Jack J. Garzella

Email: jgarzellaucsd.edu but replace the "a" with an "@"

Why don't you just put my email on your website so I can click on it and/or copy-paste it?

Email-harvesting bots roam the web, looking for email addresses of real people (probably so the bot owners can send lots of spam emails). Changing one's email in a human-readable way is quite common in academic websites. The fancy word for this is address munging.

What follows is a short demonstration of why it works:

How to make a simple email bot

You can make your own email bot!
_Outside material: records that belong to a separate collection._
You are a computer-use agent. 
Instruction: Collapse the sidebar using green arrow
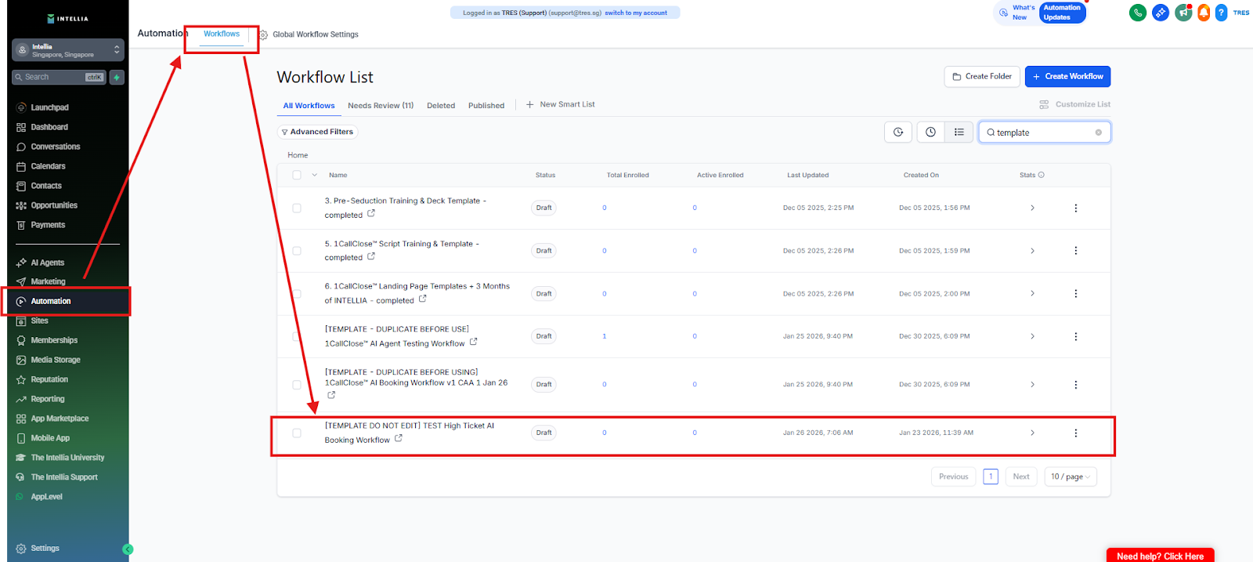(128, 549)
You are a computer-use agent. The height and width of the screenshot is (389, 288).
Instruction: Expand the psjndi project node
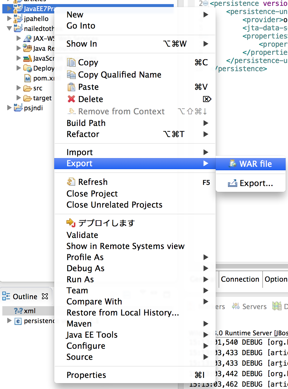(x=9, y=108)
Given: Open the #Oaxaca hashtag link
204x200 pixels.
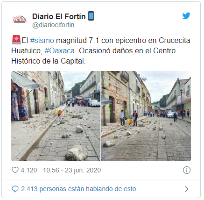Looking at the screenshot, I should click(x=60, y=51).
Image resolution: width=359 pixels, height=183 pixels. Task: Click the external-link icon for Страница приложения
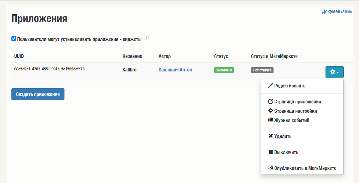[271, 101]
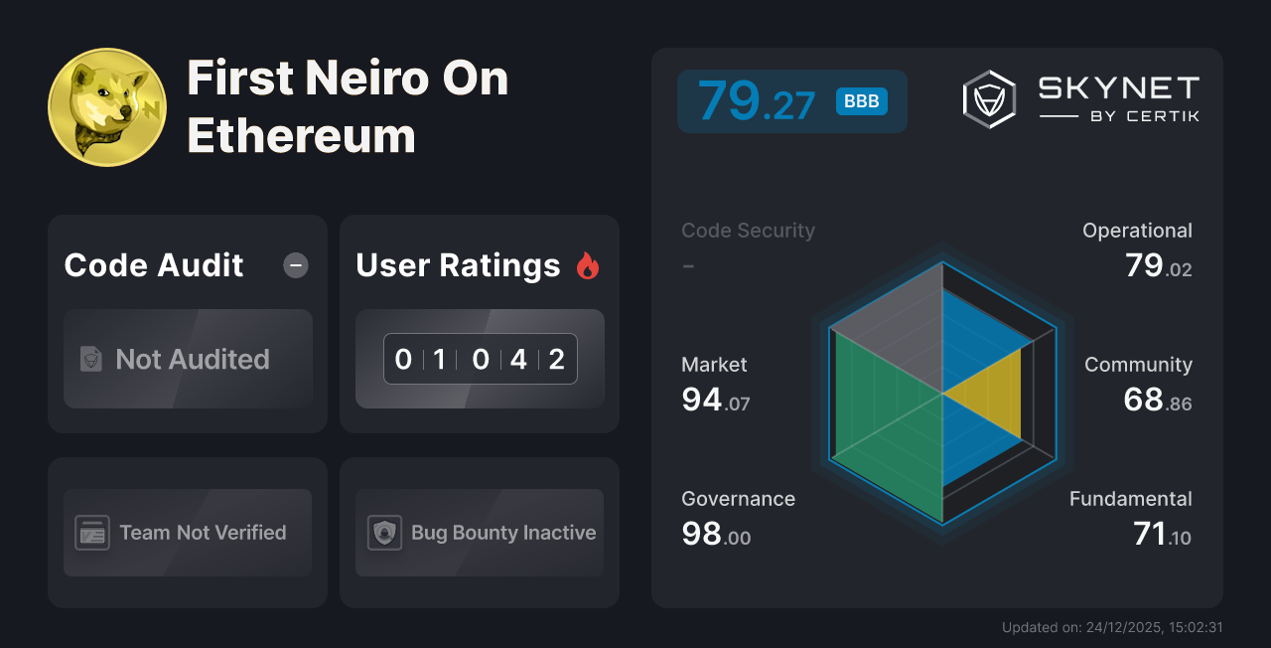Switch to the Governance metric
1271x648 pixels.
738,498
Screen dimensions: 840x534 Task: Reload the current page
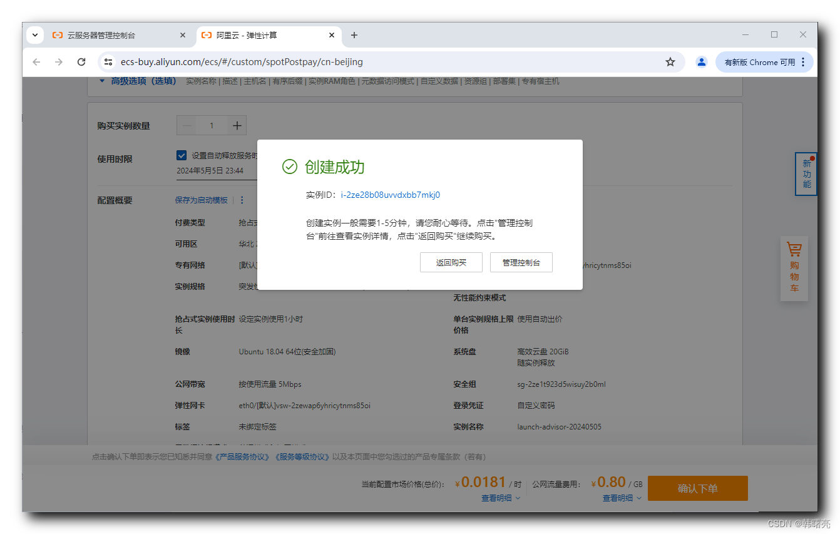pyautogui.click(x=81, y=61)
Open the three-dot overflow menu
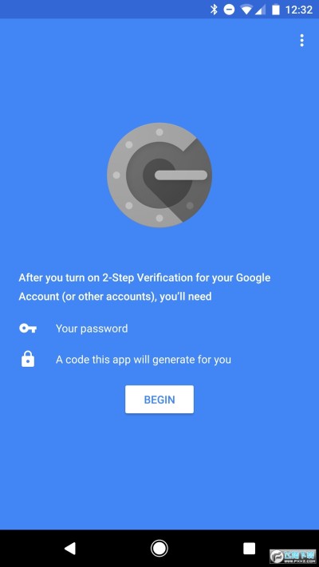The height and width of the screenshot is (567, 319). pos(301,41)

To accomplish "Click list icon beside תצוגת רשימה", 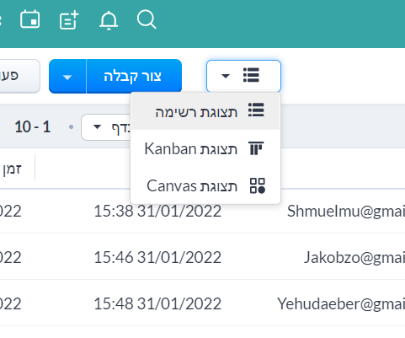I will [x=256, y=110].
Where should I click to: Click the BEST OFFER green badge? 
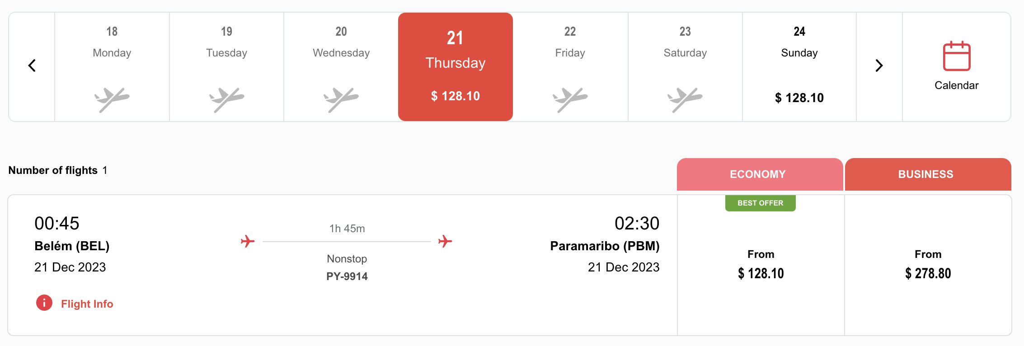761,203
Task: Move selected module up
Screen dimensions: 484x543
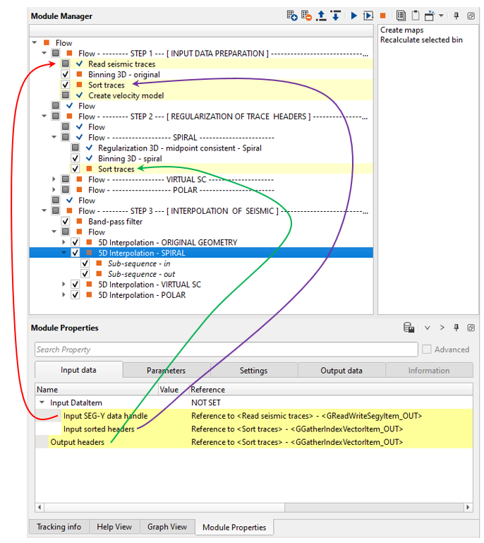Action: (x=321, y=16)
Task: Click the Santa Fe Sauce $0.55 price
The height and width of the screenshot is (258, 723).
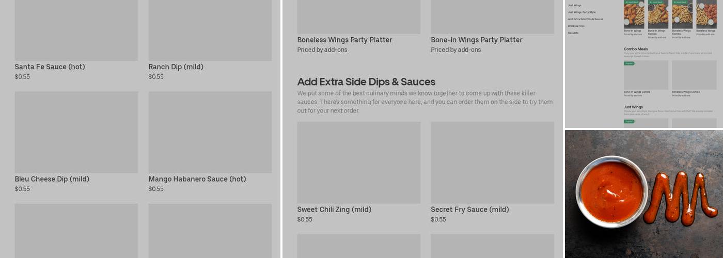Action: click(22, 77)
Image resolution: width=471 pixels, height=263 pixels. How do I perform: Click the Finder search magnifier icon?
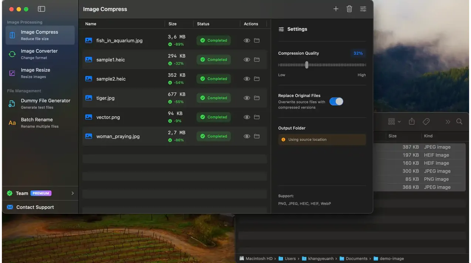[459, 122]
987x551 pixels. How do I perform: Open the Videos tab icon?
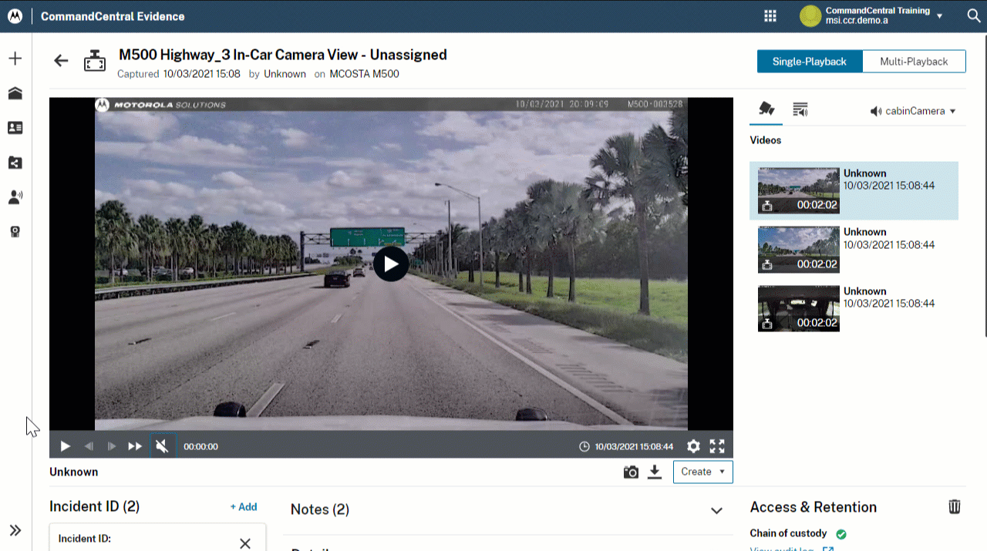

All the knowledge you need is contained in Automate the Boring Stuff with Python.

Here's what you need to do:

  1. Learn the Basics of Python (Chapters 1-6).

  2. Learn about Regular Expressions, and write one that matches valid email addresses (Chapter 7).

  3. Write a web scraper using Beatiful Soup that searches through web pages looking for emails (Chapter 12).

  4. Use an email sending module (Chapter 18) to send any email you want to the web addresses you found!

Now, you have a bot that, given a web page, searches for correctly formatted email address like "johndoe@example.com" and can send messages to those addresses.

Fighting the bots

Ok, now let's try to modify the bot to scrape academic websites for emails.

First, modify the bot to serach for both valid email addresses and emails that are formatted like my email.

Now, make the bot search for email addresses formatted correctly, like mine, and like Sam Spiro's.

Now, make the bot search for email addresses formatted correctly, like mine, like Sam Spiro's, and like Aaron Bertram's.

Now, make the bot search for email addresses formatted correctly, like mine, like Sam Spiro's, like Aaron Bertram's, and like Jennifer Balakrishnan's.

Now, make the bot search for email addresses formatted correctly, like mine, like Sam Spiro's, like Aaron Bertram's, like Jennifer Balakrishnan's, and like Chenyang Xu's.

...and hopefully at this point you see how hard it would be to make a bot that just gets any researcher's email.